Não sou tola de vir te perdi perdão, como poderia? Por alguns centímetros eu não te matei, por alguns segundos eu não tirei a vida daquilo que mais importava para mim. Eu queria que você soubesse que sempre estive em seus jogos por que mesmo não sendo mais sua amiga eu queria acompanhá-lo de longe, como um famoso que eu conheci antes da fama, o meu herói sem poderes, nunca quis te magoar ou te importunar. Não queria ser um estorvo em sua vida, como sou na de todas as pessoas e sei disso. Sei que nada do que disse é mentira, talvez tenha excedido na intensidade, mas eu sou mesmo uma garotinha ainda, uma menina que se sente órfã, carente. Mas eu tinha você. E nada mais era preciso ao seu lado, Spyer. Sei que quando acordar, e eu prometo que vai, você não vai querer olhar nos meus olhos, provavelmente sua avó vai te tirar da cidade. – Eu havia me sentado ao lado dele e conversava baixinho, mexendo em seus cabelos como fazia antes de toda confusão. – Seus avós fizeram uma petição para me expulsar da cidade, nem sabia que isso existia... Mas a prefeitura achou uma afronta e um absurdo tentar tirar uma criança dos braços de seu pai, uma criança que sofre de sérios distúrbios psicológicos. Sua avó fez o maior alvoroço, ela chegou a me segurar pelos braços no dia que fui visita-la e pedir desculpas e me jogou no chão da rua, me chamou de coisas horríveis, mandou que eu nunca mais chegasse perto dela e conseguiu uma ordem judicial para que eu não chegue perto dela e nem de você, mas não pude respeitar a última parte. Não sei como, Spyer, mas eu vou te tirar dessa, deve haver no mundo uma cura e eu vou achá-la, nem que tenha que lutar com unhas e dentes por você. Essa é a minha única obrigação na vida. Quando você acordar, quando estiver andando, falando e sentindo tudo de novo eu sumirei de sua vida, não saberá de minha vida e será como se fosse um pesadelo ruim. Eu serei exorcizada de sua vida, para todo o sempre.

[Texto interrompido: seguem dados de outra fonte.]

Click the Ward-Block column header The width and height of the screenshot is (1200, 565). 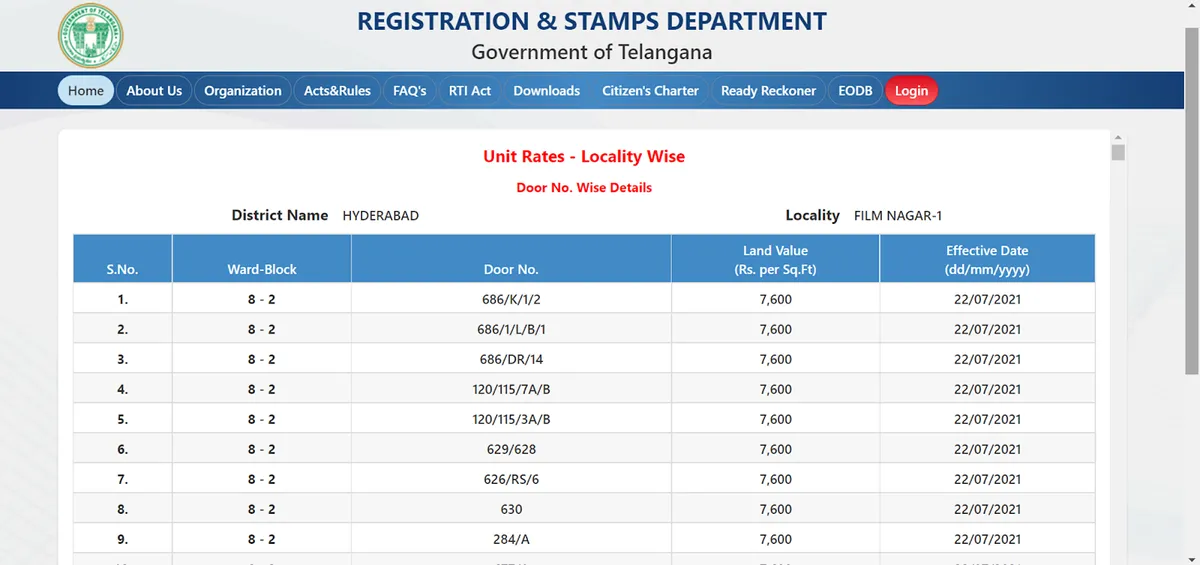pos(262,269)
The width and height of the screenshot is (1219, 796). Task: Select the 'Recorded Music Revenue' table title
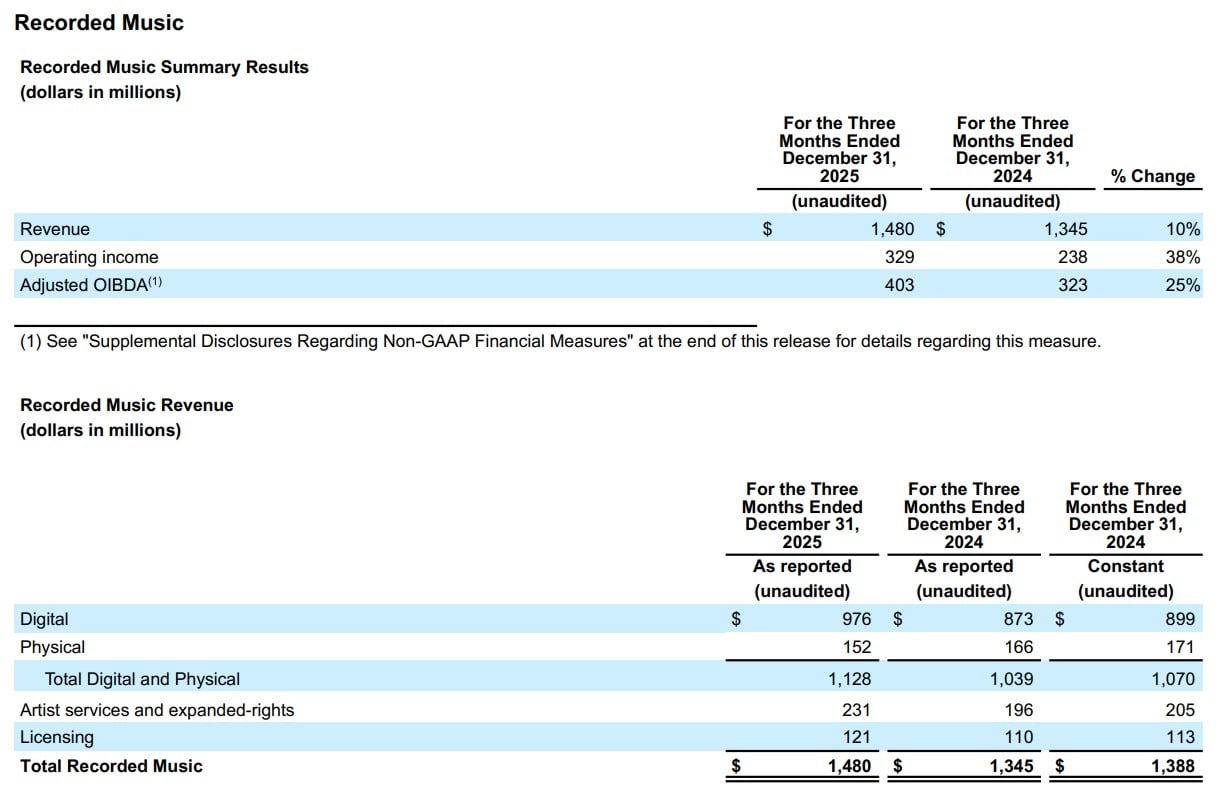pyautogui.click(x=127, y=405)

Quando terminei de falar as lágrimas rolavam em meu rosto, era meu adeus, um definitivo, um que queria cumprir. Beijei a testa dele e pedi mais uma vez esperando que algum ser sobrenatural atendesse a minha súplica, mas monstros não têm deuses que olham por ele. Monstros são apenas monstros e suas vidas são miseráveis e sem cor. Somos seres que não merecem um dia de sol.
Quando cheguei perto da janela ouvi um movimento na porta, parece que o vigia havia ouvido vozes no quarto do garoto em coma e veio descobrir do que se tratava. Olhei para o parapeito da outra janela, a maçaneta abrindo e o chão a metros de mim, tomei a atitude mais insana e pulei. Cai sem um só ruído, como um felino e comecei a correr. Não olhava onde estava ou quem estava por perto, passei por obstáculos que eram meros borrões e cheguei ao portão ainda fechado. Ou esperava e era obrigada a pagar pena por invasão de propriedade e descumprimento de ordem judicial ou pulava o muro. A adrenalina me fez escolher o outro sem pensar. Pulei o muro, caindo do outro lado, como um felino, e correndo na escuridão de Cípsela.